Bien sûr, John Garcia est avant tout renommé comme étant ce prince du désert, cette légende vivante à qui l’on attribue très généralement une forme de paternité - tout du moins la personnification même - du stoner rock grâce à cette présence, et surtout à cette VOIX. La faute à trois albums majeurs de KYUSS qui ont défini le genre et représenté une marche à suivre pour plus de la moitié des groupes de cette scène, désormais internationale, qui se sont engouffrés dans son sillage dès son split, à la moitié des années 90.
Mais Garcia ne s’est pas cantonné à KYUSS : tous ses projets suivants sont quasiment aussi cultes, et aucunement de simples copies de sa matrice génitrice.

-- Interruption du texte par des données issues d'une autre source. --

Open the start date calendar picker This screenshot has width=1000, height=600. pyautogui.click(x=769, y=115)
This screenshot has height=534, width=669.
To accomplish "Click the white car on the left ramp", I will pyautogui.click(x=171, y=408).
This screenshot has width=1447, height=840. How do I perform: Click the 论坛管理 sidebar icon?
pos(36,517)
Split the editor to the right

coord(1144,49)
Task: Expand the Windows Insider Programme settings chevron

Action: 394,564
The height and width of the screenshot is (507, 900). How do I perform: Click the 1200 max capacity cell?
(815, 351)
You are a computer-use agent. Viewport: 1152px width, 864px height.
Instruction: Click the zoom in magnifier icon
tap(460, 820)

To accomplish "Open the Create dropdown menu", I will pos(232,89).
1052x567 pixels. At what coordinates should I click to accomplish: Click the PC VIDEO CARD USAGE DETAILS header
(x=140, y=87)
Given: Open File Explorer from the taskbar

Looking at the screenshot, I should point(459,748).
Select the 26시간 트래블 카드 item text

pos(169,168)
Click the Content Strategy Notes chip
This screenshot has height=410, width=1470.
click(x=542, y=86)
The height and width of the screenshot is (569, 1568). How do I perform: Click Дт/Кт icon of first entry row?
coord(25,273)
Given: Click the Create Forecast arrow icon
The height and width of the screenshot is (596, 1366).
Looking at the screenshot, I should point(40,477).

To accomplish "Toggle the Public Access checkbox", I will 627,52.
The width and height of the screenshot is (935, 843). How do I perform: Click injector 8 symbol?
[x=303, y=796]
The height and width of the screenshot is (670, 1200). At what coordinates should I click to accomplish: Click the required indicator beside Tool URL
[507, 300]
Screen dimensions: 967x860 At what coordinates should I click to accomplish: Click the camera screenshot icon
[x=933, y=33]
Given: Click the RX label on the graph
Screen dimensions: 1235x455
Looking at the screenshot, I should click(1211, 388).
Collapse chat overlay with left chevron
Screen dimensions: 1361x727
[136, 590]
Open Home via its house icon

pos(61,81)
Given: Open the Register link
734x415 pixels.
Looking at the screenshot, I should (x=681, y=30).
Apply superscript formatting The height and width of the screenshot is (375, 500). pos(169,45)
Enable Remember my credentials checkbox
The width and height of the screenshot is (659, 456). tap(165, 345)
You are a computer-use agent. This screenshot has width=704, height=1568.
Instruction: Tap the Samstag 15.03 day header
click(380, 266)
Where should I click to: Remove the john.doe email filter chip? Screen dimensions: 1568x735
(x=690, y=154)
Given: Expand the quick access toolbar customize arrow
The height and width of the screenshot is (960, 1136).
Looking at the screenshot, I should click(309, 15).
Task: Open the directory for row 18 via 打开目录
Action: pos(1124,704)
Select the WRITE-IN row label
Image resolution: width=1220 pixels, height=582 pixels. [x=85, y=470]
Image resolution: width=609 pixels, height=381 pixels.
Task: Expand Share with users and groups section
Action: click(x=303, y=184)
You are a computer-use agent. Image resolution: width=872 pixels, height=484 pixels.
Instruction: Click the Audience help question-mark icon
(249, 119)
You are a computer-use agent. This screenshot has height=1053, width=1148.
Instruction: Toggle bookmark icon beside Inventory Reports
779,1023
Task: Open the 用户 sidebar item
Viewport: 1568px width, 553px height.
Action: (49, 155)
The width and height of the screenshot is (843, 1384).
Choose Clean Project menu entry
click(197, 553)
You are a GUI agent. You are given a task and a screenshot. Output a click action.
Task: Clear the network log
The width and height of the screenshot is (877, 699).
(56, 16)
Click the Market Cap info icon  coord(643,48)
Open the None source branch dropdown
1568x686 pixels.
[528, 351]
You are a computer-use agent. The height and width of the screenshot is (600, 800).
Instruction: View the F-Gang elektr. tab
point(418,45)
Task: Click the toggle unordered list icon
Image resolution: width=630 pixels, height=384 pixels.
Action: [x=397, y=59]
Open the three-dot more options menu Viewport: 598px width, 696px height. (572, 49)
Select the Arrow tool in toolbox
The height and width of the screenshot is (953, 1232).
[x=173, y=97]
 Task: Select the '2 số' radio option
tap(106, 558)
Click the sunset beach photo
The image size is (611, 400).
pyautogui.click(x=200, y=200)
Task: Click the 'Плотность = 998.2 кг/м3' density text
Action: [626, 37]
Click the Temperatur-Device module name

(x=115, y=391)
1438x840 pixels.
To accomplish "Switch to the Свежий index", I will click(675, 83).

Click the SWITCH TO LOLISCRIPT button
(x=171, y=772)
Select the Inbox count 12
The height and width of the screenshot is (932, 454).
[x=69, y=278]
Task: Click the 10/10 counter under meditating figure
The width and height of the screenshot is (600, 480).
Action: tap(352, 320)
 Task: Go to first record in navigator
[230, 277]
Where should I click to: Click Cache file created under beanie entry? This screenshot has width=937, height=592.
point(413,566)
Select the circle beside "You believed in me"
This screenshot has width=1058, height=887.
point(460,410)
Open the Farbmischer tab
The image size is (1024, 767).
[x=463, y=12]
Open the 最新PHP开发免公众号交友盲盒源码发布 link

Allons : SLO BURN, UNIDA, HERMANO, sont trois formations toutes aussi underground, mais tellement importantes dans le lexique et la définition de la nébuleuse stoner… sans parler de nombreux featurings et de la nouvelle incarnation de KYUSS dans sa version amputée de Josh Homme : VISTA CHINO.

Depuis quelques années, malgré l’activation de ce dernier groupe et en reprenant tout l’héritage kyussien pour des tournées mondiales ayant affolé les foules, la véritable ambition de John Garcia est enfin de pouvoir s’épanouir seul. D’entamer une carrière solo et de ne rien avoir à devoir à qui que ce soit, sinon à lui-même. Un fantasme longtemps refoulé. Ce projet-là, long et tortueux, a été entamé dans l’ombre depuis un certain nombre d’années, plus exactement lorsqu’il avait commencé à mettre en branle son petit groupe de tournée GARCIA PLAYS KYUSS. C’est en retrouvant ses anciens camarades Brant Bjork et Nick Oliveiri, présents avec leurs propres groupes respectifs lors de l’édition 2010 du HELLFEST, que Garcia les avait invité sur scène pour jammer sur leurs vieux morceaux, précipitant ainsi la reformation du groupe KYUSS (KYUSS LIVES !) - qui allait devoir à nouveau se rebaptiser VISTA CHINO pour des raisons juridiques, Josh Homme s’opposant à toute utilisation du nom depuis leur split en 1995.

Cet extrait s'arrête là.